Hal tersebut disampaikan Ma'ruf saat menerima audiensi Kepala Badan (Kaban) Litbang dan Diklat Kementerian Agama Suyitno, Rektor Universitas Terbuka Ojat Darojat, Rektor Universitas Nahdlatul Ulama (UNU) Yogyakarta Widya Priyahita, dan akademisi Rizqon Halal Syah Aji serta Ifan Haryanto, di Kediaman Resmi Wapres, Jalan Diponegoro No 2 Jakarta Pusat, Senin (13/2/2023) lalu.

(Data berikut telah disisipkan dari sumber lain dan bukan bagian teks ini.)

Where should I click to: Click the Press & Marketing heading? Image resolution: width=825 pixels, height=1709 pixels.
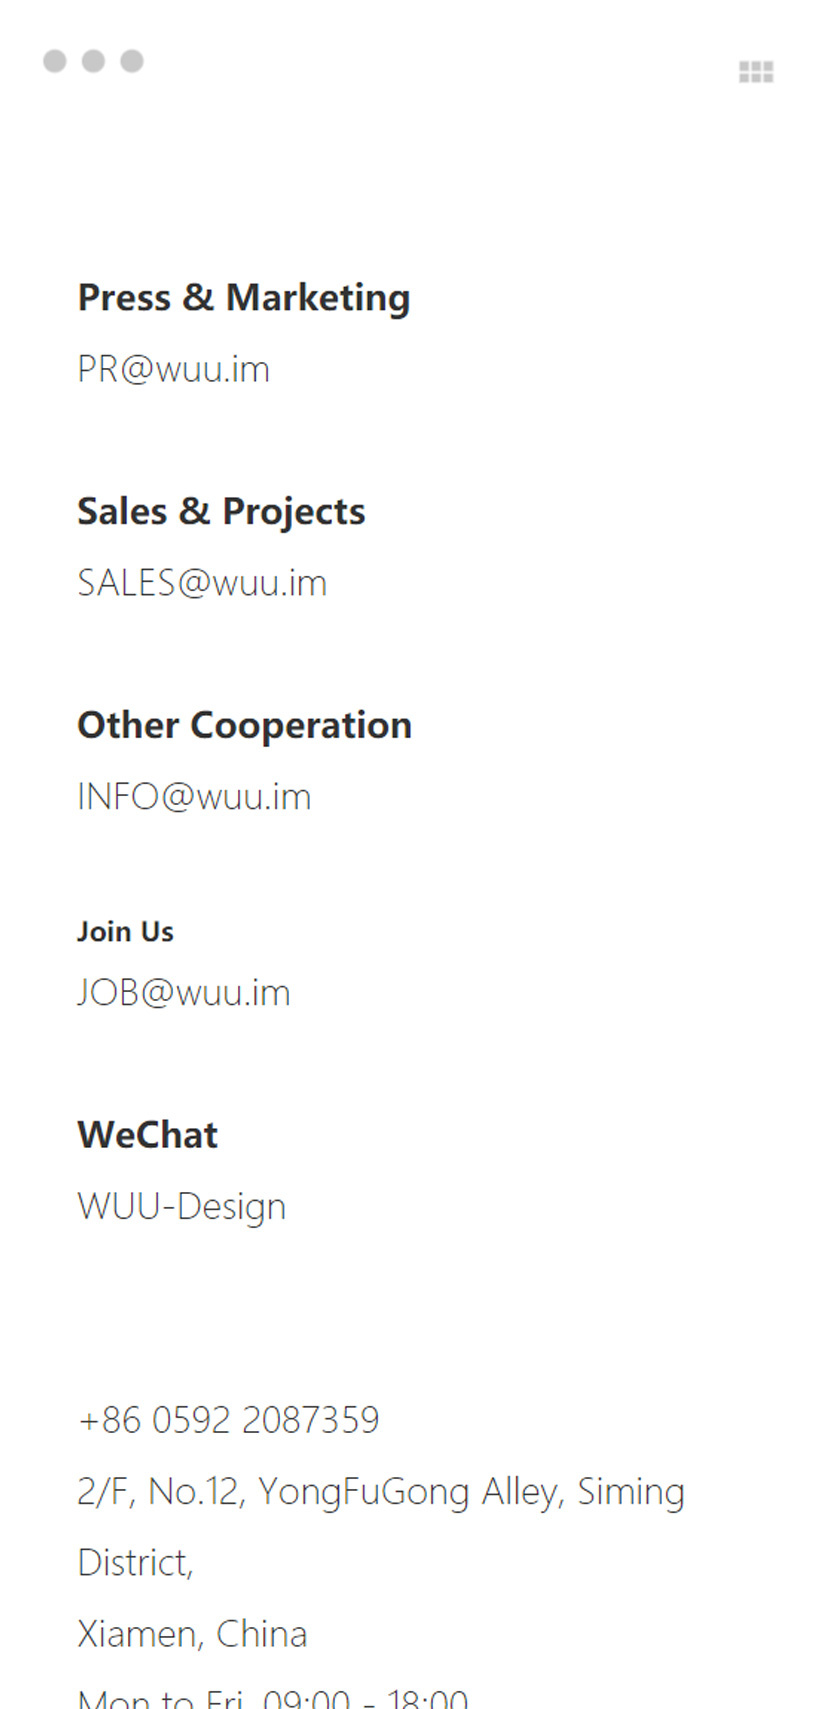244,298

Wapres mengingatkan untuk mempercepat penurunan stunting. Mengingat, survei Status Gizi Indonesia Tahun 2022 menyebutkan angka prevalensi stunting masih berada di angka 21,6 persen, sedangkan pemerintah menargetkan prevalensi stunting 14 persen pada 2024.
"Untuk itu, diperlukan upaya percepatan pengentasan stunting agar target prevalensi stunting 14 persen pada 2024 dapat tercapai," ujarnya.
Terkait upaya penguatan moderasi beragama, Wapres juga berharap perguruan tinggi dapat terus bersinergi dengan pemerintah dan para pemangku kepentingan lainnya untuk mengawal moderasi beragama di tanah air. Civitas akademika juga diminta memahami, mendalami serta mengimplementasikan nilai dan konsep moderasi beragama di lingkungan kampus.
“Konsep moderasi beragama sejalan juga dengan misi Islam sebagai rahmatan lil ‘alamin, dan terkmaktub dalam Alquran surah Al-Baqarah ayat 143,” katanya.
Kepala Badan Litbang dan Diklat Kemenag Suyitno menambahkan pentingnya moderasi beragama di perguruan tinggi. Pendidikan moderasi beragama dimaksudkan untuk menjaga agar praktik ajaran agama tidak terjebak secara eksklusif yang meniadakan wawasan kebangsaan.
Meskipun Islam mayoritas, tetapi pemerintah memfasilitasi kepentingan seluruh agama tanpa terkecuali. “Kenapa ini penting? Menurut saya moderasi beragama ini harus diperkuat lagi di kampus,” katanya.
Kaban pun memaparkan empat indikator dalam moderasi beragama yaitu komitmen kebangsaan, toleransi, antikekerasan, dan akomodatif terhadap budaya lokal. “Komitmen kebangsaan termasuk cinta tanah air menjadi hal mendasar yang harus dimiliki akademisi agar dapat menyampaikan nilai-nilai kebangsaan sesuai Pancasila,” ujarnya.